Co-founder George Sadler says it’s business as usual for the California-based company, which produces vapes and edibles for sale in California, Michigan and Oklahoma.

In early March, Platinum foresaw potential supply shortages for its vape cartridge hardware and batteries, which are produced in China. The company secured a large volume of these items from a United States-based supplier to avoid interruptions in the supply chain, which has proven to be a large advantage, Sadler tells Cannabis Business Times.

“That was probably the most critical point for us, was the fact that we got into that early enough and were able to do that,” he says. “Other than that, our packaging is made right here in the U.S., [so] we don’t have the issue with that. As far as product goes, there aren’t any change because in the cannabis space, everybody’s still up and running. We haven’t seen any slowdown in any flower or trim or anything else.”

As long as the company’s cultivation partners continue to operate, Sadler does not anticipate any product shortages.

“It wouldn’t be the first time that I was wrong, but I just don’t see it being an issue because a lot of people have always carried a large inventory and backstock,” he says. “If the cultivators were shut down, then we’d have huge issues looking forward because you wouldn’t have a supply. But on the cultivator’s side, … we are deemed essential, [and] there hasn’t been a call to shut down. … There shouldn’t be anything drastic when it comes to shortages or supply and demand. I think it’s just business as usual.”

Photo courtesy of Platinum

Seemingly, the only issue Platinum has run into is dispensaries postponing scheduled patient appreciation days in their stores, where manufacturers would normally spend time educating customers on their products. Platinum has a full team in California dedicated to operating patient appreciation days in partnership with the state’s retailers, and these employees have since been brought into the manufacturing facility to work for the time being.

Like many other essential businesses, Platinum has increased its cleaning and sanitation measures at its facility to keep its employees safe. Doors, knobs, bathrooms, tables and computers are regularly wiped down, and while employees are encouraged to stay home if they have symptoms of illness, only one employee has been unable to work, and that is due to childcare issues rather than illness, Sadler says.

More broadly speaking, Sadler says the cannabis industry has many lessons to learn from this unprecedented moment in history. First and foremost, he says cannabis businesses need to understand the importance of being deemed an essential business during this uncertain time, and the responsibility to employees and customers that goes along with that.

“We’re really being recognized as a need,” Sadler says. “That’s huge, and we’re going to see that probably come to light when this all starts to get back to normal … [with] decisions being made on deregulation … [and] banking.”

While many other businesses have been forced to close, leaving their employees out of work, the cannabis industry has a unique opportunity to keep people employed, he adds, and Platinum recently hired 15 new employees for its Michigan operations.

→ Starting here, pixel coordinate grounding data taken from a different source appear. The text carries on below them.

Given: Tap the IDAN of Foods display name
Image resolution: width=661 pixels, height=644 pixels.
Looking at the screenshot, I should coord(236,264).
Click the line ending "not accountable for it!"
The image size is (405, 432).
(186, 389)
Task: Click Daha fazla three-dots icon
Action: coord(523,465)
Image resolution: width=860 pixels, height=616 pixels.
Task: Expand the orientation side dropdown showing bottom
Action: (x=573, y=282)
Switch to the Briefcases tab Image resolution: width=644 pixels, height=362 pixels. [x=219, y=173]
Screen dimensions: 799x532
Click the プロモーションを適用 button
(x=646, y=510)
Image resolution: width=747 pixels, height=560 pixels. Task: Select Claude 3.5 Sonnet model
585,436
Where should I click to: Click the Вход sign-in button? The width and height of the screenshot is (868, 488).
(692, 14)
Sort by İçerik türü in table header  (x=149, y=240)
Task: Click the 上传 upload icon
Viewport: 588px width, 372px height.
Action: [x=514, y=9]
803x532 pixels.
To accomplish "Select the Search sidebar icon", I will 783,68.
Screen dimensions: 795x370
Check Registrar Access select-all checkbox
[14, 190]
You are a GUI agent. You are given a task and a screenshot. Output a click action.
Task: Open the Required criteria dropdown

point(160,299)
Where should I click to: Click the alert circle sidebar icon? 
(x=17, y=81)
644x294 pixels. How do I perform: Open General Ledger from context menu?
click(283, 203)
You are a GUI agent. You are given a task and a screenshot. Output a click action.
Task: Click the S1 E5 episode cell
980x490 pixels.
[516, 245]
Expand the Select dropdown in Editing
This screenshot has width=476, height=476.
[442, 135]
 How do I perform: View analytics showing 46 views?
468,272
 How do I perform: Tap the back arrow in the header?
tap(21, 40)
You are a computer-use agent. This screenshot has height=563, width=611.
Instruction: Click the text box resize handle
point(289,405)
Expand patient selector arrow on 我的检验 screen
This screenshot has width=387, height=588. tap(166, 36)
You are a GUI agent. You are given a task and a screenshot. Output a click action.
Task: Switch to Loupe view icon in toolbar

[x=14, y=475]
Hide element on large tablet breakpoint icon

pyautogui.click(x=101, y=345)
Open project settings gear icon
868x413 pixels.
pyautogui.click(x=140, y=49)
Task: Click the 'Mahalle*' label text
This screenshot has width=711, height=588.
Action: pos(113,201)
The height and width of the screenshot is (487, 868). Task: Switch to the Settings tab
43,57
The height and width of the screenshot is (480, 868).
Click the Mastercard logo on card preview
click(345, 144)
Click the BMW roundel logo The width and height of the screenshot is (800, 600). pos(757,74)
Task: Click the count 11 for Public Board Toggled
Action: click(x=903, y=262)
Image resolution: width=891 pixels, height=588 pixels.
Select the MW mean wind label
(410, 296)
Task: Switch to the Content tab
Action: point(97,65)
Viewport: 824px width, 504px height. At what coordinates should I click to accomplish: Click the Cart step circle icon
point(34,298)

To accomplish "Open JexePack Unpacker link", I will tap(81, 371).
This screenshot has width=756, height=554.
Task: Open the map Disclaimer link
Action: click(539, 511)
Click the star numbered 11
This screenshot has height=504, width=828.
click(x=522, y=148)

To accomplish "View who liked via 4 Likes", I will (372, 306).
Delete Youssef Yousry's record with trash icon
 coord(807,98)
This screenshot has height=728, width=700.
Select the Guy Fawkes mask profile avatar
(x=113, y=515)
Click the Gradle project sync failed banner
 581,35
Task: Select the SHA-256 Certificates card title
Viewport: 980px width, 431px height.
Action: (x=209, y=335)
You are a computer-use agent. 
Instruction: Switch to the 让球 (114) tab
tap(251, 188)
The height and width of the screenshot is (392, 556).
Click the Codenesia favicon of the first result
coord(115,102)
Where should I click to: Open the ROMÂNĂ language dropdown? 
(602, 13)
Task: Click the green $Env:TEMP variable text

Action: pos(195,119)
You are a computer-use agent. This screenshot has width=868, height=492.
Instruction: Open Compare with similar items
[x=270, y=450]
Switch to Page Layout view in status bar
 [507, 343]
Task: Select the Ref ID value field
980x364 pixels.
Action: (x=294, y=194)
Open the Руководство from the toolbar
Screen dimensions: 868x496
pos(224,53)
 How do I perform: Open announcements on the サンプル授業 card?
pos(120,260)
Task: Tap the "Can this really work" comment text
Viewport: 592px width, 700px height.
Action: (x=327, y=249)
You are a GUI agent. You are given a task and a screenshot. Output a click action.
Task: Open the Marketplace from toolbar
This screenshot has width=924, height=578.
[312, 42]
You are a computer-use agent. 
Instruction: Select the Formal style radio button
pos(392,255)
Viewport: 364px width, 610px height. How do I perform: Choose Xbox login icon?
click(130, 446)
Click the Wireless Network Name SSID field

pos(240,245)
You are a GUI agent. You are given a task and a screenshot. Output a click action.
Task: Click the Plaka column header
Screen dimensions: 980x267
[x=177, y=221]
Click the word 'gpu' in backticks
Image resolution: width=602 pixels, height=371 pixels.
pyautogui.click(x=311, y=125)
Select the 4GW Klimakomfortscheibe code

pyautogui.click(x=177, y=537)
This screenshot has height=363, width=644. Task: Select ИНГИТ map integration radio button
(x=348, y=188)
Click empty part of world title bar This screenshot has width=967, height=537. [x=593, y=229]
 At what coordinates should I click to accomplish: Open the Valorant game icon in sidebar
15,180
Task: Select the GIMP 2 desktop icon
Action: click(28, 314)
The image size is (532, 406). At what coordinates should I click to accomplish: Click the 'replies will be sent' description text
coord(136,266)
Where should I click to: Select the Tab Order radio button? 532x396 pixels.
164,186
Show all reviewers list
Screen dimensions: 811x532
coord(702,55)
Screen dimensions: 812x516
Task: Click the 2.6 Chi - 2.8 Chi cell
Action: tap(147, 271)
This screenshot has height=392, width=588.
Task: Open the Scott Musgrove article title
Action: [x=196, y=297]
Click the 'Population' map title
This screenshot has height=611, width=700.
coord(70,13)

“We’re just one company that employs 160 to 180 people, but all these cannabis companies [are] doing a big part in keeping people working and keeping people active,” Sadler says. “You have to make everybody feel secure in coming to work every day. … It’s educating your employees, talking to them, understanding their positions. … There are a lot of great companies out there in the cannabis space that are doing everything that they can to keep their part going. … There are a lot of people out of work right now—a lot of people who aren’t that fortunate."